Hello from the future!!!

Apologies to all (four of you) for the long delay in updating the blog. You know how it is, with all things being equal and all that.

In all the time since our last post, we have had two guest swimmers: the first was Mike. Remember him? From way back in the beginning when hope and glory glazed our eyeballs and Aquablade Hydroshorts technology was yet to be experienced (the drag ages). Inevitably, he contributed enthusiastically to our fun and games, and even invented a new stroke! Well, not a stroke as such, more a kind of bounce through the water standing upright with his hands by his sides. I gave it a test run too, the combined results of which being my relief to return to a more normal stroke*, and the swift disappearance of Seb to an area of the pool where people behave in a more conventional manner. Our underwater charades also benefited in no significant way from the presence of an extra brain.

Our second guest swimmer was a colleague of mine, the perennially belligerent but fun-loving Shezza McBezza (Not her real name). I mentioned to her one day that Seb and I go swimming every Wednesday, and she jumped at the chance to join us.

She hadn't read the blog before.

Needless to say we had a lane to ourselves for the greater part of the evening. I saw Burly McRepface again tonight, but felt disinclined to reintroduce myself amidst the relative rowdiness emanating from our lane. Suffice it to say the peaceful world under the surface became a quiet haven of tranquillity, into which I could plunge to escape the decibels and dumbells. Besides, Burly and I would have little to discuss. After all, I know now what kind of reps he does.

On our most recent swim, Seb and I stepped it up a notch. Only a small notch, mind. I outlined my plans soon after we dived in. "I'm going to do 40, and then we can talk about our emotions." Seb's mouth shrank and stretched silently into his characteristic jovial smirk. I pushed off from the side, thinking that he must save that expression for when he finds something I say slightly strange. After finally completing a kilometre for the first time in a long time, I floated on a metaphorical lilo of endorphin-induced contentment down to the shallow end where we rewarded ourselves by lounging around, talking about our emotions. Half an hour later, a woman in the lane next to us stopped and said to us "You say us women can talk! You two have been standing around here for half an hour chatting away, and my other half is over there chinwagging as well!!"

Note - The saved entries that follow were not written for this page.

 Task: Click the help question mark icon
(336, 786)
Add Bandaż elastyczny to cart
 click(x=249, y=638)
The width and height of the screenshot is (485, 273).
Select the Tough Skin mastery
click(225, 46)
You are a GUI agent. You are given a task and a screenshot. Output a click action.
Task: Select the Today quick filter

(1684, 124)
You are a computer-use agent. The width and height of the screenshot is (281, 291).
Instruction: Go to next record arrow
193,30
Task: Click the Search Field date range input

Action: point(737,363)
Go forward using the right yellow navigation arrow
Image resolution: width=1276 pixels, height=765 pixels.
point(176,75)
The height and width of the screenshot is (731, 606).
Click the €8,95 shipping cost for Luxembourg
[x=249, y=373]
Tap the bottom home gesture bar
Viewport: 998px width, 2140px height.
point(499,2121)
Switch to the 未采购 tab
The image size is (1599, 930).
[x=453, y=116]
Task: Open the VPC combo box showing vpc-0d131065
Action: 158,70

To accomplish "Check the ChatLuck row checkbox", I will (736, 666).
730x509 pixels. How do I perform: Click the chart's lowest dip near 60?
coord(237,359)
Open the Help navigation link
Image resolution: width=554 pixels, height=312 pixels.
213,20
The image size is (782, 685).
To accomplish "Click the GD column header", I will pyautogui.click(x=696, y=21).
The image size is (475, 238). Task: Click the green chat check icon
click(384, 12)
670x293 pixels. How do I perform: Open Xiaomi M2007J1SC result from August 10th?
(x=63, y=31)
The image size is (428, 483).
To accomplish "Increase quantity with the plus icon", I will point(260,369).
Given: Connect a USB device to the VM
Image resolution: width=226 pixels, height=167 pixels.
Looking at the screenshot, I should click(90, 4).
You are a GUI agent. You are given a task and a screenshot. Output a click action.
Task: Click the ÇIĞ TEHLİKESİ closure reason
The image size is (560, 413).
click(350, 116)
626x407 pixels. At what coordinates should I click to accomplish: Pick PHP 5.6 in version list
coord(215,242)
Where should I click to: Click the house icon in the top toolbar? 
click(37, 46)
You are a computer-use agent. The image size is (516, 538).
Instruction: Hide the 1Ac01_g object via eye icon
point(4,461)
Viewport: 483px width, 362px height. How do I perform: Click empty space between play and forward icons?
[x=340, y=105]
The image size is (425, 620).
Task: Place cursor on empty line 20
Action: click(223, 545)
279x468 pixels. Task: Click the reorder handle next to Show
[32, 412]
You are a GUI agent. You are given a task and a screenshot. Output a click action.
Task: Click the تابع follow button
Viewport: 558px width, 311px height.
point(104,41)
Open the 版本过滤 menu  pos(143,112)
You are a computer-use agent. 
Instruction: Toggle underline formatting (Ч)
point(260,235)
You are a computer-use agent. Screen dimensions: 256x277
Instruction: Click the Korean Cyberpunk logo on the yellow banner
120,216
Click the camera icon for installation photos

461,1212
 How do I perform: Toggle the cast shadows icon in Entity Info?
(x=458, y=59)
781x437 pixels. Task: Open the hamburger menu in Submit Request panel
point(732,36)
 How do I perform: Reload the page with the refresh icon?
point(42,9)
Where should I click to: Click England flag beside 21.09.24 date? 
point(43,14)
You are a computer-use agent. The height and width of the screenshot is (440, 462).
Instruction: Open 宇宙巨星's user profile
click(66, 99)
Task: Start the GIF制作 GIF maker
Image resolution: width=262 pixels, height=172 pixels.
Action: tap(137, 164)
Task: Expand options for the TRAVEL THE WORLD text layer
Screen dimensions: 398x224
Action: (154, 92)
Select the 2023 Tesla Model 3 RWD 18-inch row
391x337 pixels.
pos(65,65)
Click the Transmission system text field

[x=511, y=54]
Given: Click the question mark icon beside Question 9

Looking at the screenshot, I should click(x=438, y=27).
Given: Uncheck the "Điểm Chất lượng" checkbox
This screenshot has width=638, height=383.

"Hahahaha, yeah!" we both replied in ullulating unison, a joint vocalisation with the main aim of punctuating the exchange with a full stop. Sure enough, she swam away, and now we both felt obliged to swim. Seb went first, and as the woman returned to the shallow end, where I still sat, I, for some reason, engaged her again. Maybe I subconsciously wanted to explain our unmanly behaviour. "It's a good alternative to going to the pub to talk all the time!!" I said, cheerily.

"Hahahaha, yeah!" she laughed. "Cheaper too!! And you're surrounded by fluid!!"

"Hahahaha, yeah!" I recited, quickly.

We never spoke again. I imagined Burly McRepface phoning up one of his athletic, muscular mates, and saying "Alrigh' Steve? Fancy getting surrounded by fluid tonight? Yeah? I'll meet you in the pub at 8!"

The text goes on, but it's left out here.